### [Excerpt to read]
The black cows are back!


I guess Spring must be around the corner.  On my way into town yesterday I spotted the first calf.  Seems like they are a little late this year, but it is probably just that my memory is rather slipping.  I did see one little calf, but it was still laying in the field.  Soon there will be lots of the little fellows.  I would love to be able to delude myself into believing that maybe this year they will be allowed to stay together, but you and I both know better than that.  The best I can hope for is that some nice man will buy the calves and raise them to adulthood, but that is not happening.  Until some one proves me wrong, I will know that these calves are born for veal.

I gave up eating veal many years ago when I learned how it is made.  They take baby calves and put them in a very small space so they can not move.  Then they are fed nothing but milk.  This makes them very tender and it is the end result that matters, not how happy a baby calf's life is.  

This is from wikipedia, in case you think I am dreaming this up.  
Jump to Cruelty to calves - Calves are slaughtered as early as 2-3 days old (at most 1 month old) yield meat carcasses weighing from to 9 to 27kg. Formula-fed ("Milk Fed", "Special Fed" or "white") veal. Calves are raised on a fortified milk formula diet plus solid feed. The majority of veal meat produced in the US are from milk-fed calves.

I see stuff like this and I wonder why I am not a vegan.  I never thought about this until I researched veal.  My daughter raises cattle in Eastern Kansas and last year one of her cows gave birth and then died of milk fever leaving the calf to be bottle fed by my daughter until it was big enough to butcher.  I could not, personally eat anything that I had grown to love, but her reasoning is it makes her happy raising the little calf and then makes her happy again when the calf feeds her.  I guess this is why I have 8 geese out back that are so old they can hardly walk and I feed them every day.  I spend $32.00 a month on goose food. That is a total of $384 a year.  8 geese dressed out would produce 24 pounds of meat.  This is equal to $16.00 a pound.  I have had then 14 years so that makes one pound of goose meat cost $224.  

Beats hell out of me how I got on this tangent, but I am now a mathmetician!  I do know I just wanted to share with you about the little calves.  Farming is a hard life and I guess it takes a special breed to raise food to be eaten.  I am not cut from that pattern, so I will go scramble an egg for breakfast.  Years ago I did raise a couple pigs out back and that was some of the best pork I ever bit into.  I was hard hearted back then, I think.  Now I am old and I am a softie!  I do kill centipedes if they dare to come in the house.  I do not eat them.

Have a good day!

Monday, February 10, 2020

I might marry a goose!

Pueblo is fairly moderate so the Canadian Geese do not really migrate.  In the morning they fly east and in the evening they fly west.  Geese are very interesting creatures in that when feeding about one of every five geese is a "guard goose", meaning that while the flock feeds on fallen grain, the guard geese are alert to their surroundings.  If a dog were to come close, they would alert the flock and they would fly away.

Another interesting fact is that if one goose is injured in flight, two geese go down with the injured goose to stay with it until it is either dead or healed enough to fly.  At that point the tree geese will either join another flock or find their own flock.

### [Stored data]
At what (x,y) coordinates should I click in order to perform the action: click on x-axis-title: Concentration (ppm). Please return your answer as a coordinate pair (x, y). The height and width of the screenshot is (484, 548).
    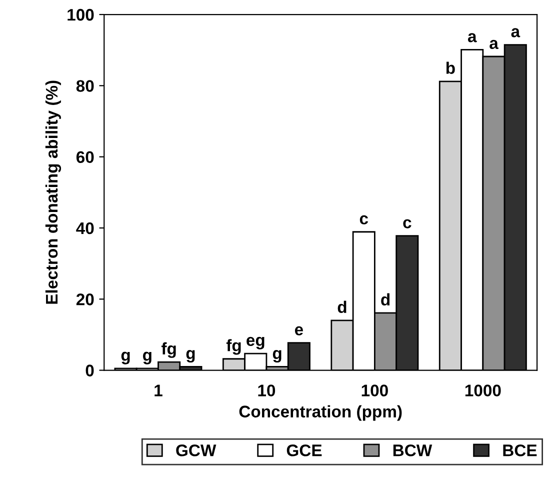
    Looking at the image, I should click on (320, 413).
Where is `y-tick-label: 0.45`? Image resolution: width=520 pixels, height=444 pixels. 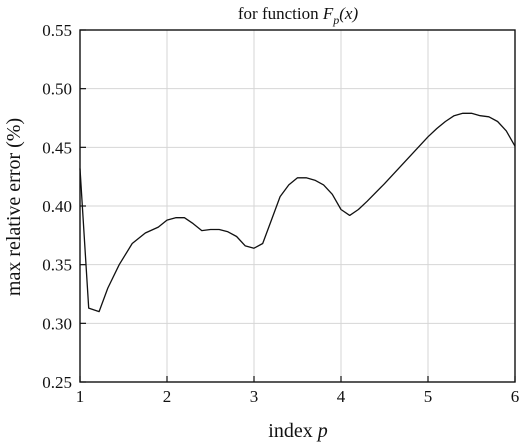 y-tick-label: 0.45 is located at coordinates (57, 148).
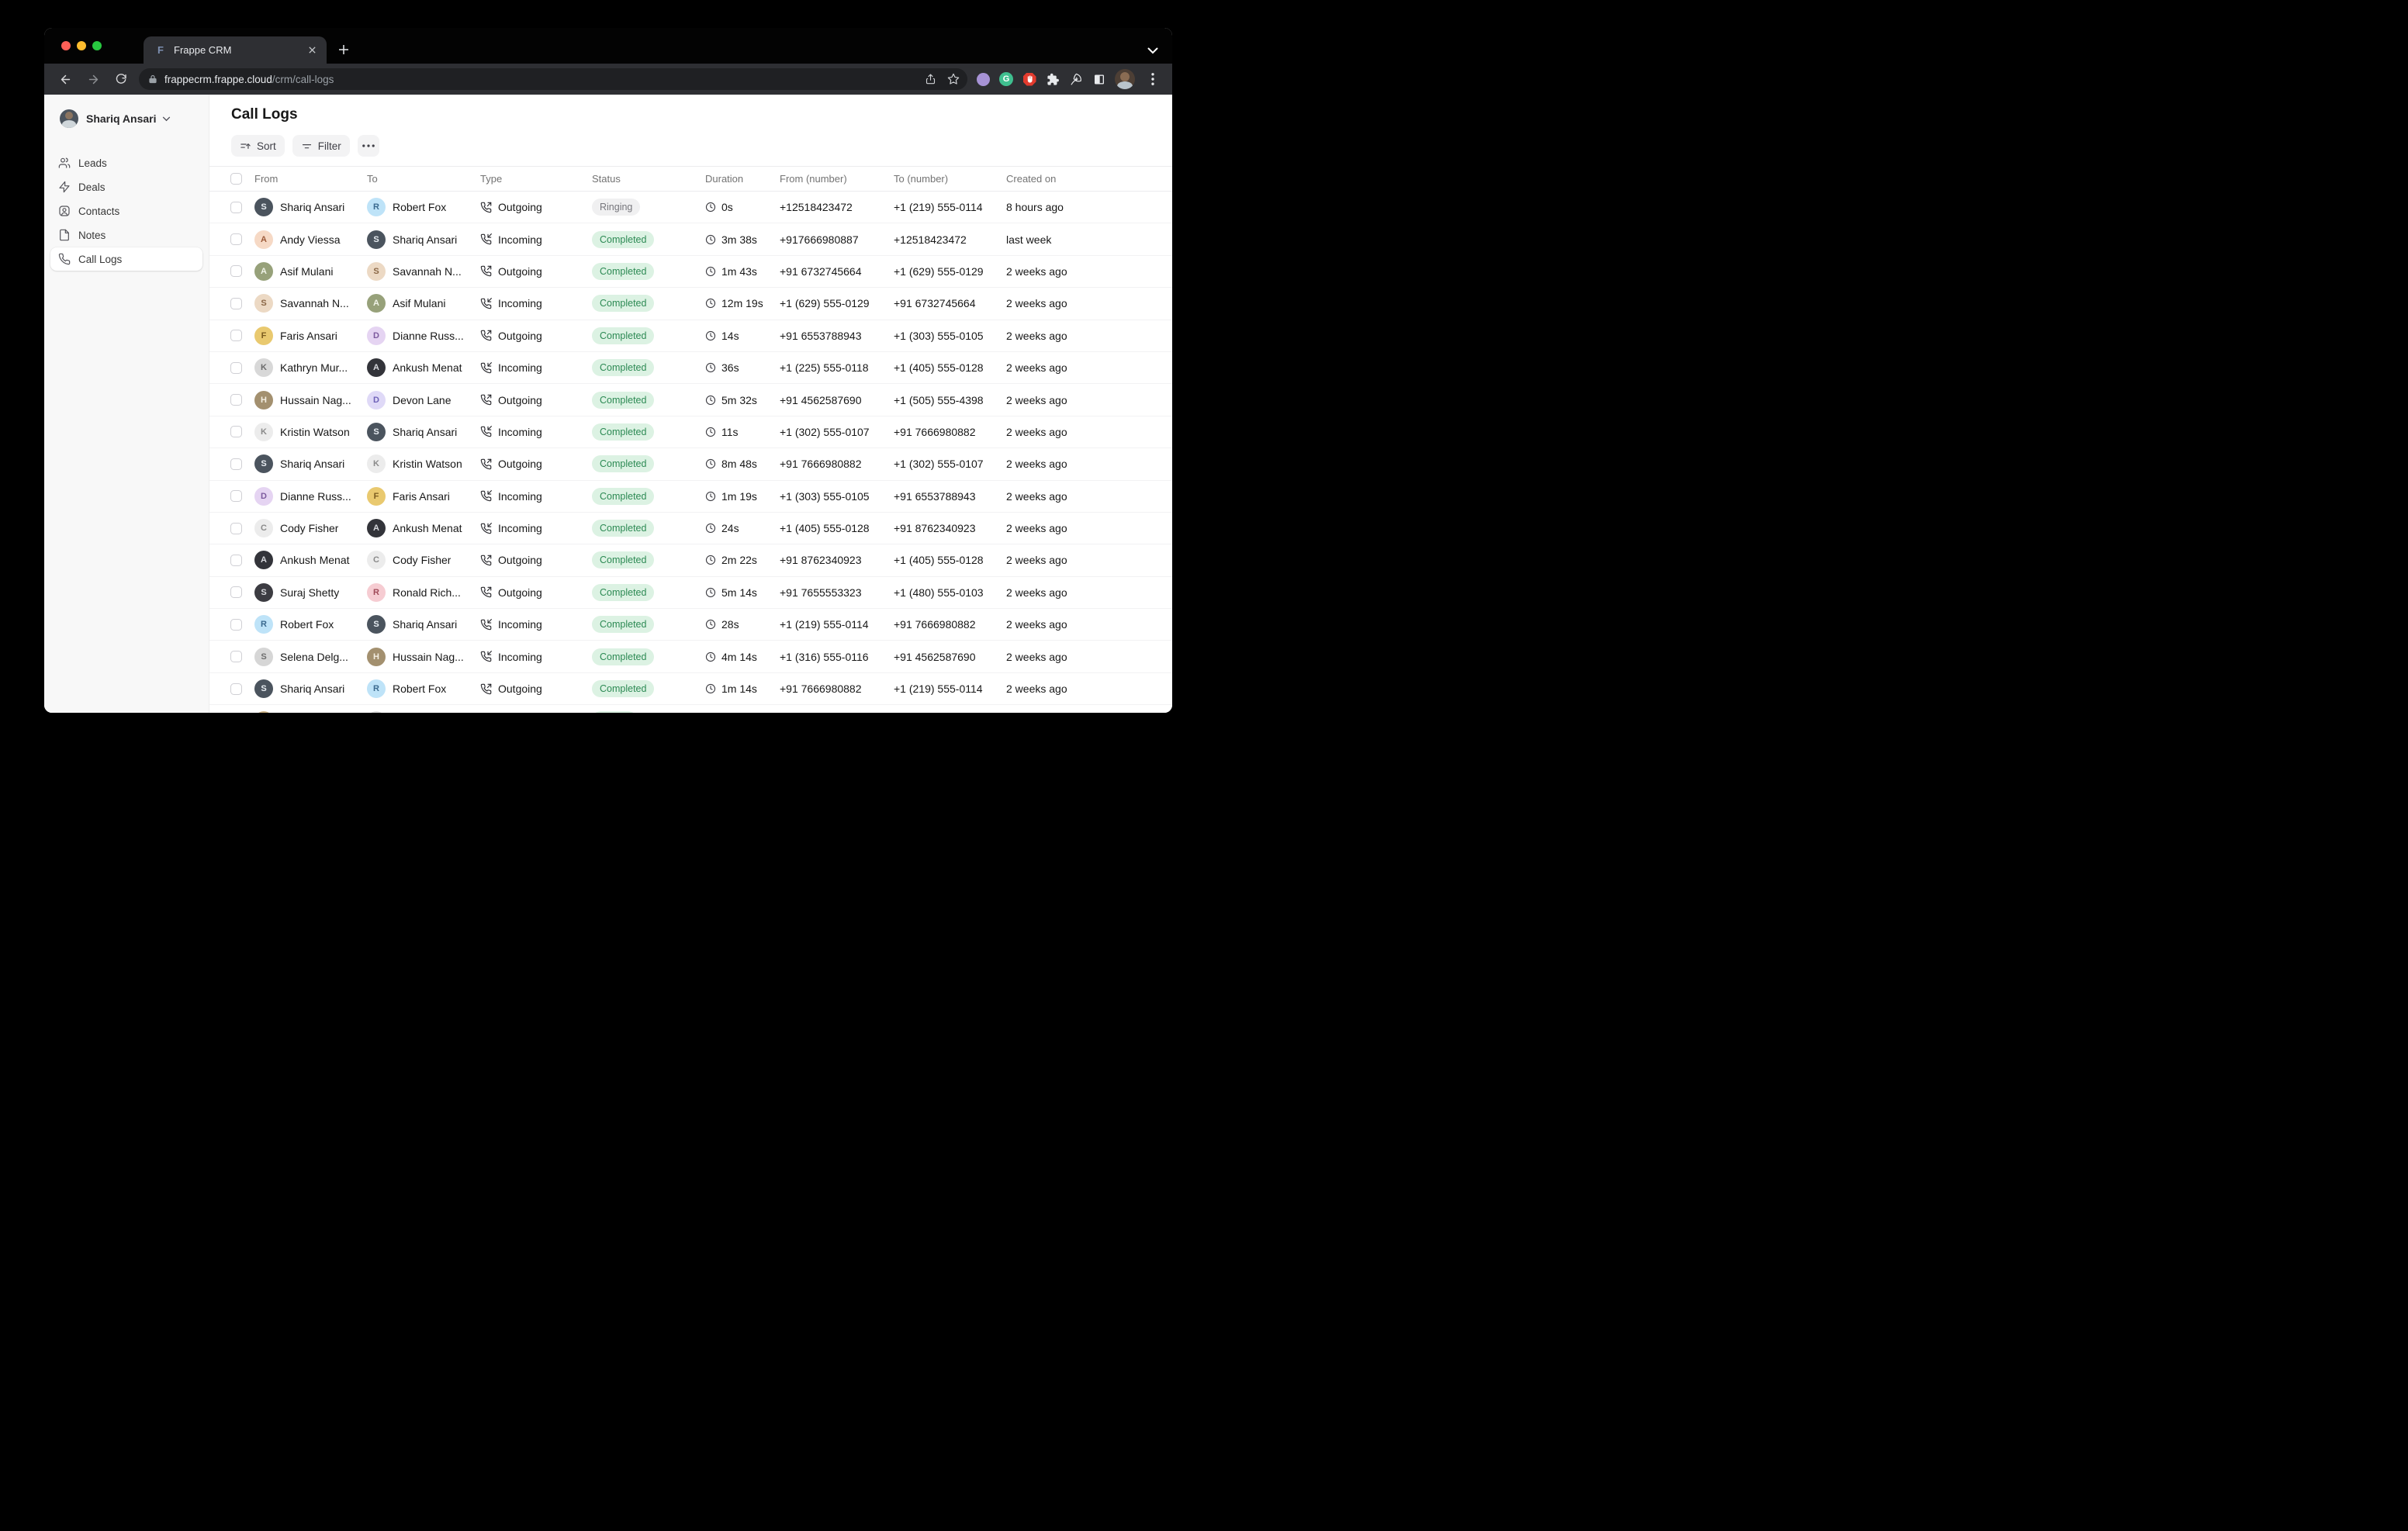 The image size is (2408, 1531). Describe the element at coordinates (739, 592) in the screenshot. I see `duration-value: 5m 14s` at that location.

### [Work instructions]
Answer these questions about the blog post above:
(a) What did the cow that belonged to the writer's daughter die of after giving birth?
(b) How much does the writer spend each month on goose food?
(c) In Pueblo, which direction do the Canadian Geese fly in the morning?

### [Exercise response]
(a) Milk fever
(b) $32.00
(c) East